• **THE PROBLEM**:
Using the records below, transcribe word for word the stretch from the line that contains "Open the Marker" through the line that contains "Task: Switch to the 1 day tab", both end lines included, and nothing else.

START LISTED ENTRIES

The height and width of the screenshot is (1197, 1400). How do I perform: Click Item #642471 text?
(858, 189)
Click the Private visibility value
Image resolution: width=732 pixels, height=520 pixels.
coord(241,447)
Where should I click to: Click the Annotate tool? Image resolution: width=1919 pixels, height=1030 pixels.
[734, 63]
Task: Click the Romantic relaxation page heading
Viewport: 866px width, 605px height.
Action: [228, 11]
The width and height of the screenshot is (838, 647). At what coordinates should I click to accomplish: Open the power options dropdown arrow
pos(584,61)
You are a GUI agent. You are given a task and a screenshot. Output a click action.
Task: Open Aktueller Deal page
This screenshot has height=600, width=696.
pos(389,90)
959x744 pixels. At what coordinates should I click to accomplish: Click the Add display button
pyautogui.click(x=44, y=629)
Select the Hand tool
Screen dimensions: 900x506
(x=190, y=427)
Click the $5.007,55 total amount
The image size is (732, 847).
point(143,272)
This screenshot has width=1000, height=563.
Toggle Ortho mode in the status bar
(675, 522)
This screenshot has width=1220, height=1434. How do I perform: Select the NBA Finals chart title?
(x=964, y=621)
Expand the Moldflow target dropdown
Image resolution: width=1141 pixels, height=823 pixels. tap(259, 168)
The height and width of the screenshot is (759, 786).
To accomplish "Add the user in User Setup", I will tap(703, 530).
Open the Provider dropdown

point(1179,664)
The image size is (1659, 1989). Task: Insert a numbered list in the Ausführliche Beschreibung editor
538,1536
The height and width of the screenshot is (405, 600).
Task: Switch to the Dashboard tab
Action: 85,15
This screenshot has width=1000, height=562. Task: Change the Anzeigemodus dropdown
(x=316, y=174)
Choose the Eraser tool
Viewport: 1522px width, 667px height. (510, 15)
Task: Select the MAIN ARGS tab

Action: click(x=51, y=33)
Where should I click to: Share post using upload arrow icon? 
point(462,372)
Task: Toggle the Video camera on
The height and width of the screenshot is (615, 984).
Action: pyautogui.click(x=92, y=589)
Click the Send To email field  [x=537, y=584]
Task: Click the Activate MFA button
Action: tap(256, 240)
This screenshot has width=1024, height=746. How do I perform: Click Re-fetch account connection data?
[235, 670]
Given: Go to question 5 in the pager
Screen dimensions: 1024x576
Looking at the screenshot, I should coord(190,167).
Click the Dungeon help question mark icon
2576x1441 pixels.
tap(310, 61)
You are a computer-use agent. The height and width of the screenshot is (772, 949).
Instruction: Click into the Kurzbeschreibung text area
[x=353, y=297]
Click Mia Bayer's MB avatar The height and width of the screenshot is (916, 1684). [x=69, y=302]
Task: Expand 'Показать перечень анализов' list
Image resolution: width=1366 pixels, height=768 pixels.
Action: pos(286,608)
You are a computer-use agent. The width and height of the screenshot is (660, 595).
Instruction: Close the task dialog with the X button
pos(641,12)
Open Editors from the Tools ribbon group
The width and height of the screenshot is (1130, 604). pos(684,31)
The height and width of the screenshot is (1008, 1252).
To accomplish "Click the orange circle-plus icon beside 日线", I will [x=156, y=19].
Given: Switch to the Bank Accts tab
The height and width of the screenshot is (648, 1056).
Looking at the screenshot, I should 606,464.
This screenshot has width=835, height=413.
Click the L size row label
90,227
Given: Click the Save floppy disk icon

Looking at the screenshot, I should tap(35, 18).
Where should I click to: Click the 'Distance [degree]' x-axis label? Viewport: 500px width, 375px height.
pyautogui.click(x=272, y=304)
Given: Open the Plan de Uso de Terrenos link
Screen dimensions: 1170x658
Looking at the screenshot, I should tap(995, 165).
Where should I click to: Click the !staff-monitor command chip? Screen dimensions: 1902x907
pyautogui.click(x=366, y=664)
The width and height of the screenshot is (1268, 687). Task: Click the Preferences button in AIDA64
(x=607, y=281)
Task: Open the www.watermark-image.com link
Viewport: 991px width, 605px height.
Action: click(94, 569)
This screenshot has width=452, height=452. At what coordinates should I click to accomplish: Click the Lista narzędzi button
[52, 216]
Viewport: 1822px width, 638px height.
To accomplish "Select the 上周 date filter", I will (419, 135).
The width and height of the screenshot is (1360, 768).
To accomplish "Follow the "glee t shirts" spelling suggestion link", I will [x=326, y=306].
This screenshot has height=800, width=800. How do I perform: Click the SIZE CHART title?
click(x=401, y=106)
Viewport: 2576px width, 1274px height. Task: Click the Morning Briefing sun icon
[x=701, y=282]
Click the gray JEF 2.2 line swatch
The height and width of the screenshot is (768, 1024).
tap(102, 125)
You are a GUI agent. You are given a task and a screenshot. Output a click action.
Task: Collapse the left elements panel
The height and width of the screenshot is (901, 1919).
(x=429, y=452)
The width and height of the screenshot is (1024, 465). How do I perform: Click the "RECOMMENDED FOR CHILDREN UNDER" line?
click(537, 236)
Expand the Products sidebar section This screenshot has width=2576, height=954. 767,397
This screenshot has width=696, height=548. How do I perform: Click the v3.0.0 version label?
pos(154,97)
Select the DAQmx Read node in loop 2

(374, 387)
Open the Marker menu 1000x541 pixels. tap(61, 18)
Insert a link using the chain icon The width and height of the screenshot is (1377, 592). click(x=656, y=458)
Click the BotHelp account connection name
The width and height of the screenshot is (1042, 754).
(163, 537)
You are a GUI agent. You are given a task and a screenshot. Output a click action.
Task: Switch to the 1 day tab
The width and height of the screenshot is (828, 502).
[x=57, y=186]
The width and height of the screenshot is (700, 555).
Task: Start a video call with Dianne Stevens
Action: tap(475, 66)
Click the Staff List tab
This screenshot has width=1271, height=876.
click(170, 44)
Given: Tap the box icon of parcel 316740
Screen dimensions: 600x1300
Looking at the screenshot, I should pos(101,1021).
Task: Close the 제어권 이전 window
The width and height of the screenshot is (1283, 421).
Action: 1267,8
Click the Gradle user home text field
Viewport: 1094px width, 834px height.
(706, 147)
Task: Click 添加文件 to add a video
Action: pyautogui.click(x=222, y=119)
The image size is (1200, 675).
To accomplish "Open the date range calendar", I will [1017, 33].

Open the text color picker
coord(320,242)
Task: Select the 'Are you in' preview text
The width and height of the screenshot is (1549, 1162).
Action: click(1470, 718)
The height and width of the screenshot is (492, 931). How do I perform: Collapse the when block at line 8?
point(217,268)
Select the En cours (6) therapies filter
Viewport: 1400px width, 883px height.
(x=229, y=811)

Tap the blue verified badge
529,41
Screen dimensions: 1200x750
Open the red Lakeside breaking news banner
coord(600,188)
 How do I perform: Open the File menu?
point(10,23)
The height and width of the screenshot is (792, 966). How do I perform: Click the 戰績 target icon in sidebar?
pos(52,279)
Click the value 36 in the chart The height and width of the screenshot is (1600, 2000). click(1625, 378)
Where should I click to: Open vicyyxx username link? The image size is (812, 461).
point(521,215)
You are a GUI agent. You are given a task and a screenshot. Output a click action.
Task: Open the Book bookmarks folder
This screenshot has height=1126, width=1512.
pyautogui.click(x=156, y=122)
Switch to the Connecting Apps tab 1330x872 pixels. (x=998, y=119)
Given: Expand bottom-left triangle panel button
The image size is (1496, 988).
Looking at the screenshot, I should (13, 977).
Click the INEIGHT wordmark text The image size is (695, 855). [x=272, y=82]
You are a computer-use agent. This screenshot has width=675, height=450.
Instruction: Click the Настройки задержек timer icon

END LISTED ENTRIES

• **RESPONSE FOR THIS EXERCISE**:
Open the Marker menu 1000x541 pixels. tap(61, 18)
Insert a link using the chain icon The width and height of the screenshot is (1377, 592). click(x=656, y=458)
Click the BotHelp account connection name
The width and height of the screenshot is (1042, 754).
(163, 537)
You are a GUI agent. You are given a task and a screenshot. Output a click action.
Task: Switch to the 1 day tab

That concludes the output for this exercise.